Instructions for the task.
Repeat each entry below without omitting a single word.

Top of Data excerpts

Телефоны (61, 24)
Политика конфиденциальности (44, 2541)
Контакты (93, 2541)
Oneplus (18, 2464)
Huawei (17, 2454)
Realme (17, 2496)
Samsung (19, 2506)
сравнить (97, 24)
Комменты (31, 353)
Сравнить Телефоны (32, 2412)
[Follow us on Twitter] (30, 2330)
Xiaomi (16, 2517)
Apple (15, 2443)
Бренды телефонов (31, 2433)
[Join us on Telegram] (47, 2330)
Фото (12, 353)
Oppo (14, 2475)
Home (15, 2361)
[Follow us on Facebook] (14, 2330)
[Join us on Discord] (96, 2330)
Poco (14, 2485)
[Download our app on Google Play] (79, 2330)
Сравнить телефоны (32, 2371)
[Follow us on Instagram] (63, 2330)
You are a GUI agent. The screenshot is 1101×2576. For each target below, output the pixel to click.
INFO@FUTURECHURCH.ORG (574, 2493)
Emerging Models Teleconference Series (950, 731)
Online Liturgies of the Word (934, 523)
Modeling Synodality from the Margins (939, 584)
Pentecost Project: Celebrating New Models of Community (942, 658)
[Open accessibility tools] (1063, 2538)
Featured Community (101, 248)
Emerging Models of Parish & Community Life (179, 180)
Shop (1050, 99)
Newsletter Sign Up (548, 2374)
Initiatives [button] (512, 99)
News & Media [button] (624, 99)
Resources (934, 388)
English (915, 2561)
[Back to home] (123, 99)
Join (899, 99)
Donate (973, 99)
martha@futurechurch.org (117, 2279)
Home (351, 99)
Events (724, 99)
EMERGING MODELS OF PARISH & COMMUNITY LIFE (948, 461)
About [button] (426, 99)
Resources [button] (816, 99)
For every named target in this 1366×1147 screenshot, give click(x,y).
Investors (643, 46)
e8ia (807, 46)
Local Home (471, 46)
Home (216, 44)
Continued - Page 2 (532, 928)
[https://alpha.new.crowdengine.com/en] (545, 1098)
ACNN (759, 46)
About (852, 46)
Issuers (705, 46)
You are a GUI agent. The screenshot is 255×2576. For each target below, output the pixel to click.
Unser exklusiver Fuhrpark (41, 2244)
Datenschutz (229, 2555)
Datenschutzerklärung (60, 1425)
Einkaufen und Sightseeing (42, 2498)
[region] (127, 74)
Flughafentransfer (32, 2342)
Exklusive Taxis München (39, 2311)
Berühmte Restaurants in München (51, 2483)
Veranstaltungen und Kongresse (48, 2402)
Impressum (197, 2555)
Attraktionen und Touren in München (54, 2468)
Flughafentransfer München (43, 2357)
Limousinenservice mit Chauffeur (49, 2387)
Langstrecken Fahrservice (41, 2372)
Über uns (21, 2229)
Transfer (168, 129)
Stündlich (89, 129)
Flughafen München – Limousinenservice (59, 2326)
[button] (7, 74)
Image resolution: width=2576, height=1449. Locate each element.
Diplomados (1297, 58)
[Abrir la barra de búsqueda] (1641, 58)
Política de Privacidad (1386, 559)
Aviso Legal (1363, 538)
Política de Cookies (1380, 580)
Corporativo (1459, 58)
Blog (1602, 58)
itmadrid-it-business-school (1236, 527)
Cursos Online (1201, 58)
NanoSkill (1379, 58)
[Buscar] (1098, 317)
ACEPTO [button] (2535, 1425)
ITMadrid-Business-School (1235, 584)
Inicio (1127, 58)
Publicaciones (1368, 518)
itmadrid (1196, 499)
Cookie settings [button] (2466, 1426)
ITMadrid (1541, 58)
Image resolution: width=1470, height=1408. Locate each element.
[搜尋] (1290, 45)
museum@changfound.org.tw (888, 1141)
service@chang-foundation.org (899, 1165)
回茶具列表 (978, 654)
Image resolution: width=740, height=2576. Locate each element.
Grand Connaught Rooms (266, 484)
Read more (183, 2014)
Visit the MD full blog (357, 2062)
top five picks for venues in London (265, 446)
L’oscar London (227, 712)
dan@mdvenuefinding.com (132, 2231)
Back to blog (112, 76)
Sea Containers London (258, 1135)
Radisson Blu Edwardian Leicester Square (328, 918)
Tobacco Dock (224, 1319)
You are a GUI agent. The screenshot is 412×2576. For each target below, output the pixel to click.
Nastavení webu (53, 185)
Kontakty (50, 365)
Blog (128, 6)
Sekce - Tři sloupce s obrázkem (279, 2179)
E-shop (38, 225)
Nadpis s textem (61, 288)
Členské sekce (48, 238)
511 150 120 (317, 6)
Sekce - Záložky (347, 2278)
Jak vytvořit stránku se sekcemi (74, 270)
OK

Bottom of Data excerpts

Result of the exercise.
Телефоны (61, 24)
Политика конфиденциальности (44, 2541)
Контакты (93, 2541)
Oneplus (18, 2464)
Huawei (17, 2454)
Realme (17, 2496)
Samsung (19, 2506)
сравнить (97, 24)
Комменты (31, 353)
Сравнить Телефоны (32, 2412)
[Follow us on Twitter] (30, 2330)
Xiaomi (16, 2517)
Apple (15, 2443)
Бренды телефонов (31, 2433)
[Join us on Telegram] (47, 2330)
Фото (12, 353)
Oppo (14, 2475)
Home (15, 2361)
[Follow us on Facebook] (14, 2330)
[Join us on Discord] (96, 2330)
Poco (14, 2485)
[Download our app on Google Play] (79, 2330)
Сравнить телефоны (32, 2371)
[Follow us on Instagram] (63, 2330)
You are a GUI agent. The screenshot is 1101×2576. For each target below, output the pixel to click.
INFO@FUTURECHURCH.ORG (574, 2493)
Emerging Models Teleconference Series (950, 731)
Online Liturgies of the Word (934, 523)
Modeling Synodality from the Margins (939, 584)
Pentecost Project: Celebrating New Models of Community (942, 658)
[Open accessibility tools] (1063, 2538)
Featured Community (101, 248)
Emerging Models of Parish & Community Life (179, 180)
Shop (1050, 99)
Newsletter Sign Up (548, 2374)
Initiatives [button] (512, 99)
News & Media [button] (624, 99)
Resources (934, 388)
English (915, 2561)
[Back to home] (123, 99)
Join (899, 99)
Donate (973, 99)
martha@futurechurch.org (117, 2279)
Home (351, 99)
Events (724, 99)
EMERGING MODELS OF PARISH & COMMUNITY LIFE (948, 461)
About [button] (426, 99)
Resources [button] (816, 99)
For every named target in this 1366×1147 screenshot, give click(x,y).
Investors (643, 46)
e8ia (807, 46)
Local Home (471, 46)
Home (216, 44)
Continued - Page 2 (532, 928)
[https://alpha.new.crowdengine.com/en] (545, 1098)
ACNN (759, 46)
About (852, 46)
Issuers (705, 46)
You are a GUI agent. The screenshot is 255×2576. For each target below, output the pixel to click.
Unser exklusiver Fuhrpark (41, 2244)
Datenschutz (229, 2555)
Datenschutzerklärung (60, 1425)
Einkaufen und Sightseeing (42, 2498)
[region] (127, 74)
Flughafentransfer (32, 2342)
Exklusive Taxis München (39, 2311)
Berühmte Restaurants in München (51, 2483)
Veranstaltungen und Kongresse (48, 2402)
Impressum (197, 2555)
Attraktionen und Touren in München (54, 2468)
Flughafentransfer München (43, 2357)
Limousinenservice mit Chauffeur (49, 2387)
Langstrecken Fahrservice (41, 2372)
Über uns (21, 2229)
Transfer (168, 129)
Stündlich (89, 129)
Flughafen München – Limousinenservice (59, 2326)
[button] (7, 74)
Image resolution: width=2576, height=1449. Locate each element.
Diplomados (1297, 58)
[Abrir la barra de búsqueda] (1641, 58)
Política de Privacidad (1386, 559)
Aviso Legal (1363, 538)
Política de Cookies (1380, 580)
Corporativo (1459, 58)
Blog (1602, 58)
itmadrid-it-business-school (1236, 527)
Cursos Online (1201, 58)
NanoSkill (1379, 58)
[Buscar] (1098, 317)
ACEPTO [button] (2535, 1425)
ITMadrid-Business-School (1235, 584)
Inicio (1127, 58)
Publicaciones (1368, 518)
itmadrid (1196, 499)
Cookie settings [button] (2466, 1426)
ITMadrid (1541, 58)
Image resolution: width=1470, height=1408. Locate each element.
[搜尋] (1290, 45)
museum@changfound.org.tw (888, 1141)
service@chang-foundation.org (899, 1165)
回茶具列表 (978, 654)
Image resolution: width=740, height=2576. Locate each element.
Grand Connaught Rooms (266, 484)
Read more (183, 2014)
Visit the MD full blog (357, 2062)
top five picks for venues in London (265, 446)
L’oscar London (227, 712)
dan@mdvenuefinding.com (132, 2231)
Back to blog (112, 76)
Sea Containers London (258, 1135)
Radisson Blu Edwardian Leicester Square (328, 918)
Tobacco Dock (224, 1319)
You are a GUI agent. The screenshot is 412×2576. For each target below, output the pixel to click.
Nastavení webu (53, 185)
Kontakty (50, 365)
Blog (128, 6)
Sekce - Tři sloupce s obrázkem (279, 2179)
E-shop (38, 225)
Nadpis s textem (61, 288)
Členské sekce (48, 238)
511 150 120 (317, 6)
Sekce - Záložky (347, 2278)
Jak vytvořit stránku se sekcemi (74, 270)
OK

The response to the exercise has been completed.